Joan Miró
1893–1983 · Espagne · Surréalisme
L'histoire
Joan Miró aimait dire que la faim lui donnait ses visions. Au début des années 1920, il était un jeune peintre catalan vivant pauvrement à Paris, et selon ses propres mots, il restait assis à fixer les murs nus de son atelier, à moitié affamé, regardant des formes remonter du vide.
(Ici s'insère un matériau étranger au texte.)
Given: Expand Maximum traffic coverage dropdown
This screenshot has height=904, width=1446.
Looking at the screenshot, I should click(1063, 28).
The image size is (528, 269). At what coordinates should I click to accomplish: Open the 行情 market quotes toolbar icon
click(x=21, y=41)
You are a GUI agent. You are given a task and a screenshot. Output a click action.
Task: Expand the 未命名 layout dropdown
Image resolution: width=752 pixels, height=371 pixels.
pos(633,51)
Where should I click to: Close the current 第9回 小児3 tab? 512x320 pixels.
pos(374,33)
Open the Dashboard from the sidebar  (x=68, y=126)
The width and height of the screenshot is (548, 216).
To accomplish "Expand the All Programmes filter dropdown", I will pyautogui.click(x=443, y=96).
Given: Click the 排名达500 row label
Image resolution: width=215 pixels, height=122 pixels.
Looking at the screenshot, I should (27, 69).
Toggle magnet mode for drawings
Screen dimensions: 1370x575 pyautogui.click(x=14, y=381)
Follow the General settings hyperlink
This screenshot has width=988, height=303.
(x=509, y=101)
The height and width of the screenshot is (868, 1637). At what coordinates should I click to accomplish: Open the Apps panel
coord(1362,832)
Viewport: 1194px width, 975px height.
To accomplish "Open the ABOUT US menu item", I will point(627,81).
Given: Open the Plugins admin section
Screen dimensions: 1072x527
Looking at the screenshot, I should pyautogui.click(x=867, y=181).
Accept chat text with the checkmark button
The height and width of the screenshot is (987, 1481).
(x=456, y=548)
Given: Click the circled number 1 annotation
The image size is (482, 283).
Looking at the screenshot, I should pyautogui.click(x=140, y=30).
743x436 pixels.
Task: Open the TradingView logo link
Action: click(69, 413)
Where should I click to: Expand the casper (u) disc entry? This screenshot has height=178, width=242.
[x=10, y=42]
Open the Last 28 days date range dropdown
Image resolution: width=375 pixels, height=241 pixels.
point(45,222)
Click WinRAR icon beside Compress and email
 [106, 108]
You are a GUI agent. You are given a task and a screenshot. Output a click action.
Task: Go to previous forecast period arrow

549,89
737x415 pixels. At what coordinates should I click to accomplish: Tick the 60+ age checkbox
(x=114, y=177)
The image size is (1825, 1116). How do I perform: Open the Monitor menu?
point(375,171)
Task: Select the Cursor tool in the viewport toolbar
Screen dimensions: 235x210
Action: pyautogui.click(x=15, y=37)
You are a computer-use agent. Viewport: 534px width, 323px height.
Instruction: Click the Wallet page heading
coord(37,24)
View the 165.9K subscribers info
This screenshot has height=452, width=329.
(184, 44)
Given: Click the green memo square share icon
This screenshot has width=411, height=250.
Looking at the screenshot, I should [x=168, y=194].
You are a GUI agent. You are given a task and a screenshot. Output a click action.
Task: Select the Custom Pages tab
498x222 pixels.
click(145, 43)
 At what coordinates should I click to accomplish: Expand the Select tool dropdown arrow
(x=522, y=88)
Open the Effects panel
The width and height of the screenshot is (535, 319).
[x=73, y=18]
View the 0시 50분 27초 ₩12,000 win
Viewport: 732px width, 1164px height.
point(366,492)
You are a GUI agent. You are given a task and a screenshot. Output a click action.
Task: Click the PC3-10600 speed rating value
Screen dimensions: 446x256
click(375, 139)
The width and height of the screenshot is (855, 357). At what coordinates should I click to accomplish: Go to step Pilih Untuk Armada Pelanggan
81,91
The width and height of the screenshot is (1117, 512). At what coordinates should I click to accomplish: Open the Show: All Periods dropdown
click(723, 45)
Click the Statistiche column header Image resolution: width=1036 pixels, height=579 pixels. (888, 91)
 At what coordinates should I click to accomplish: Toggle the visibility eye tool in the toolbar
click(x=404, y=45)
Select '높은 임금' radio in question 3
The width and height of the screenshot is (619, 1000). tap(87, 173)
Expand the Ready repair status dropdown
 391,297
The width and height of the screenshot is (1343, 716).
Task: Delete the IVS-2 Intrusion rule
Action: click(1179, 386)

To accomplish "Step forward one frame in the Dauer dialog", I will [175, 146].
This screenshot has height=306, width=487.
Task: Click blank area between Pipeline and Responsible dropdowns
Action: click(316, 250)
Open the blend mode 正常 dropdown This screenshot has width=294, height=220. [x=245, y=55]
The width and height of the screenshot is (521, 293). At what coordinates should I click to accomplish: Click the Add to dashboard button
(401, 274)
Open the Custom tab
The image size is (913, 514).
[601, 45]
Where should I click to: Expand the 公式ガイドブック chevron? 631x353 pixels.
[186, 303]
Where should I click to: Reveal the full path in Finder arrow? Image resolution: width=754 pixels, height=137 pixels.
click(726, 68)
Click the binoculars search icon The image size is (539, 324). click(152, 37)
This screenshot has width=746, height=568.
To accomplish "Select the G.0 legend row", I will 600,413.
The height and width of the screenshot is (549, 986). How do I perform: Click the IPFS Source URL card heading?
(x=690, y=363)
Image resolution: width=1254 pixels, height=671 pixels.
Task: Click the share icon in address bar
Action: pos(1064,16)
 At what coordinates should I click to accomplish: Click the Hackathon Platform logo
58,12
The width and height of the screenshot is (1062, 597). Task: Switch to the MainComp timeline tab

Il peignit ce qu'il voyait là — des taches flottantes, de fines lignes errantes, un œil ou une étoile isolés — dans des tableaux comme Le Carnaval d'Arlequin, qu'il disait tenir directement de cette hallucination née de la faim.
Il venait de Barcelone, né en 1893, et il ne quitta jamais vraiment la Catalogne. Chaque été, il retournait à la ferme familiale de Mont-roig, et la terre rouge, les animaux et l'imagerie populaire de ce lieu ne cessaient de resurgir jusque dans ses œuvres les plus abstraites. À Paris, il se lia aux surréalistes, ces écrivains et peintres réunis autour d'André Breton qui privilégiaient les rêves et l'image non préméditée, et ses formes légères et flottantes correspondaient presque trop bien à leur idée d'art automatique.
Miró resta pourtant mal à l'aise avec cette étiquette, et avec la peinture elle-même. Il parlait ouvertement de vouloir commettre ce qu'il appelait l'assassinat de la peinture, faire sauter ces tableaux polis et respectables que les riches accrochaient à leurs murs pour se flatter eux-mêmes. Il poursuivit ce travail pendant soixante ans, se tournant vers la céramique, d'immenses fresques publiques et la sculpture. Il mourut le jour de Noël 1983, à 90 ans, à Palma, sur l'île de Majorque, où il avait conservé un vaste atelier durant ses dernières décennies.